=== 本文 ===
========================

中国アイドルと韓国アイドルの違いと魅力は? NINE PERCENT ノンノンの現地ファンに聞く

 前編では、2018年の『偶像练习生』、そして今年の4月6日に最終回を迎えたシーズン2『青春有你』という中国のアイドル番組がいかに社会現象になっているかを紹介した。それでは、この番組を見て出演者のアイドルにはまり、追っかけをするようになった中国の若者はどのように自国のアイドルを見ていて、どんな追っかけの日々を送っているのだろうか? 今回の主役は、陳立農(チェン・リーノン、通称:ノンノン)が大好きな大学生の女性だ。

『偶像练习生』の初回に登場したノンノン。このピンクの服から、ピンクが彼のイメージカラーになる(写真提供=愛奇芸)

========================

(一部の記録)
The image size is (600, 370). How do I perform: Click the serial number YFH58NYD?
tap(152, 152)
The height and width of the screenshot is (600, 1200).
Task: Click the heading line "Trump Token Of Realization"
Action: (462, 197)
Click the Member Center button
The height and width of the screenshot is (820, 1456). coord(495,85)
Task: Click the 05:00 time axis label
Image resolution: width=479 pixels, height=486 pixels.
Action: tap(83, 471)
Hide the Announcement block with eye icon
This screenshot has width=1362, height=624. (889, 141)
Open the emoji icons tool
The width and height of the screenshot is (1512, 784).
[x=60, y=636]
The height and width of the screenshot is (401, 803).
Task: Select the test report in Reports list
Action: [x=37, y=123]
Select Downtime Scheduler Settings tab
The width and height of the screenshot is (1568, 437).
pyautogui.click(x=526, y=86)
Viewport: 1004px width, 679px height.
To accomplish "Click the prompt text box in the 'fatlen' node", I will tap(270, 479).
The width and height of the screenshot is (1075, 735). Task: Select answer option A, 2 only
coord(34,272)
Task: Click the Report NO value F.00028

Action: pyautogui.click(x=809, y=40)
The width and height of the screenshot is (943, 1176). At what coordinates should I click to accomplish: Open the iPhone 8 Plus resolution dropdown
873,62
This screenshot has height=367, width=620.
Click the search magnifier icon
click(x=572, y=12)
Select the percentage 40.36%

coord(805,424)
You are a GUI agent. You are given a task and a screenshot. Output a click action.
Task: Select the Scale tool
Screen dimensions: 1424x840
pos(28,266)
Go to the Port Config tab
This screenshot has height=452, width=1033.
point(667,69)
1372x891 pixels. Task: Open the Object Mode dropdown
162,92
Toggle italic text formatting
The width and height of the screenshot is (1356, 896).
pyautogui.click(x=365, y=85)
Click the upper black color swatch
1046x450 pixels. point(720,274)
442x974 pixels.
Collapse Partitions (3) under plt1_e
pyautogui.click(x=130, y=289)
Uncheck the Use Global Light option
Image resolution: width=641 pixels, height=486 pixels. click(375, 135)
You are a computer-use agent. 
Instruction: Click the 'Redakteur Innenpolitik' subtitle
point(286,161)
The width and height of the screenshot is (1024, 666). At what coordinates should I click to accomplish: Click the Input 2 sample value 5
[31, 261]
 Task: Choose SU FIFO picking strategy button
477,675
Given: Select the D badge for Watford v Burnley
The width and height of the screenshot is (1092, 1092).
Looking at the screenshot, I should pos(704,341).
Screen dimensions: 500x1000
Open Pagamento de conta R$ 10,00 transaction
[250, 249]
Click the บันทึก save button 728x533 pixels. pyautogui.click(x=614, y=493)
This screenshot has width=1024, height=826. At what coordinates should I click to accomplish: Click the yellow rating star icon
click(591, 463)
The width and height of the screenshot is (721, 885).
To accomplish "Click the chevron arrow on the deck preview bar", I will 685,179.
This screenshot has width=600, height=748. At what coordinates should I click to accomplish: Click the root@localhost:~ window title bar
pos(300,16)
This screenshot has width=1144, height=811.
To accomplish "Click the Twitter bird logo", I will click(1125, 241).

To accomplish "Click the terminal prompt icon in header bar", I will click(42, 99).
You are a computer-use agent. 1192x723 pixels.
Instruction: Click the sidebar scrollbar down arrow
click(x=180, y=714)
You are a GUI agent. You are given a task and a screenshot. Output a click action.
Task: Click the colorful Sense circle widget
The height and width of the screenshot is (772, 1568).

========================

=== 課題と練習 ===
A - 本文の「前編では」で始まる段落を、主な事実を残したまま短くまとめてください。
B - 本文によると、ノンノンのイメージカラーは何色ですか?
C - 本文のうち、「中国アイドルと韓国アイドルの違いと魅力は? NINE PERCENT」で始まり「称:ノンノン)が大好きな大学生の女性だ。」で終わる部分をそのまま書き写してください。

=== 最終解答 ===
A - 前編では、中国のアイドル番組『偶像练习生』(2018年)とシーズン2『青春有你』(今年4月6日に最終回)が社会現象になっていることを紹介した。今回は、番組をきっかけに出演者にはまり追っかけになった中国の若者が自国のアイドルをどう見て、どんな追っかけの日々を送っているのかを取り上げる。主役はノンノン(陳立農)が大好きな大学生の女性である。

B - ピンクです。

C -
中国アイドルと韓国アイドルの違いと魅力は? NINE PERCENT ノンノンの現地ファンに聞く

 前編では、2018年の『偶像练习生』、そして今年の4月6日に最終回を迎えたシーズン2『青春有你』という中国のアイドル番組がいかに社会現象になっているかを紹介した。それでは、この番組を見て出演者のアイドルにはまり、追っかけをするようになった中国の若者はどのように自国のアイドルを見ていて、どんな追っかけの日々を送っているのだろうか? 今回の主役は、陳立農(チェン・リーノン、通称:ノンノン)が大好きな大学生の女性だ。